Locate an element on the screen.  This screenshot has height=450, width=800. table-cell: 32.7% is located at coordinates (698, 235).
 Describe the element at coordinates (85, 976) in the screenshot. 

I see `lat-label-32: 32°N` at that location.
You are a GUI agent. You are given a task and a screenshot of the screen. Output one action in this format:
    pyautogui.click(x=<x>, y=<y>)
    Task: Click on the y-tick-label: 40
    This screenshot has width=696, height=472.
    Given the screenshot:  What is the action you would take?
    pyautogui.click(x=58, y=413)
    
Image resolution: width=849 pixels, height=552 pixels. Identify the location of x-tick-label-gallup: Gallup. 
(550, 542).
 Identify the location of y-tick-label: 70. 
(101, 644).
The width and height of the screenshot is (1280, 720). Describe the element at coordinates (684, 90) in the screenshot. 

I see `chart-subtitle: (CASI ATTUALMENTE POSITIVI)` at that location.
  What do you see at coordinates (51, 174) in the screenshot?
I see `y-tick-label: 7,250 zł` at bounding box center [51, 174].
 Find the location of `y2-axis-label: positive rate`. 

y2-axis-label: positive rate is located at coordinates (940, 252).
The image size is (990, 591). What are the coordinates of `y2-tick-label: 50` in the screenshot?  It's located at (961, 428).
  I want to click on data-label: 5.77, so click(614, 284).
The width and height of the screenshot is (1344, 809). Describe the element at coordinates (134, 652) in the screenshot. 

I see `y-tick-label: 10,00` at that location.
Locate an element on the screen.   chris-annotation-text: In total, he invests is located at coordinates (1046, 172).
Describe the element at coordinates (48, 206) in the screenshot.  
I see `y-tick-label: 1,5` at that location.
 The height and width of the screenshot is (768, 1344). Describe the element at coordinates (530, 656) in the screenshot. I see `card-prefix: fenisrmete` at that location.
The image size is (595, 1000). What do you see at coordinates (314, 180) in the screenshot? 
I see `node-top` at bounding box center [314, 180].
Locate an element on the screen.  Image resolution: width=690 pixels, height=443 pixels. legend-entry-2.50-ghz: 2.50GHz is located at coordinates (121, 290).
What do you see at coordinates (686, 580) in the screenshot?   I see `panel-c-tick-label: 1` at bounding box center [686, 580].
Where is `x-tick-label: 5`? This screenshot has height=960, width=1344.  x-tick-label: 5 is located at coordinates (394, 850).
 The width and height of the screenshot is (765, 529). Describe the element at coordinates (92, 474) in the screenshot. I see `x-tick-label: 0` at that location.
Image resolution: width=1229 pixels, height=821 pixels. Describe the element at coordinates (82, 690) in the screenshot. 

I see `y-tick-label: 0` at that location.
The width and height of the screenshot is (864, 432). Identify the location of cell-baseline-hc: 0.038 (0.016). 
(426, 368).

### Petunjuk Tugas
Susun ulang baris-baris di atas menjadi daftar bernomor tanpa baris kosong, mulai dari baris pertama hingga baris yang memuat "(101, 644).". Kedua baris batas itu ikut dimasukkan.

### Jawaban Tertulis
1. Locate an element on the screen.  This screenshot has height=450, width=800. table-cell: 32.7% is located at coordinates (698, 235).
2.  Describe the element at coordinates (85, 976) in the screenshot. 
3. I see `lat-label-32: 32°N` at that location.
4. You are a GUI agent. You are given a task and a screenshot of the screen. Output one action in this format:
5.     pyautogui.click(x=<x>, y=<y>)
6.     Task: Click on the y-tick-label: 40
7.     This screenshot has width=696, height=472.
8.     Given the screenshot:  What is the action you would take?
9.     pyautogui.click(x=58, y=413)
10. Image resolution: width=849 pixels, height=552 pixels. Identify the location of x-tick-label-gallup: Gallup. 
11. (550, 542).
12.  Identify the location of y-tick-label: 70. 
13. (101, 644).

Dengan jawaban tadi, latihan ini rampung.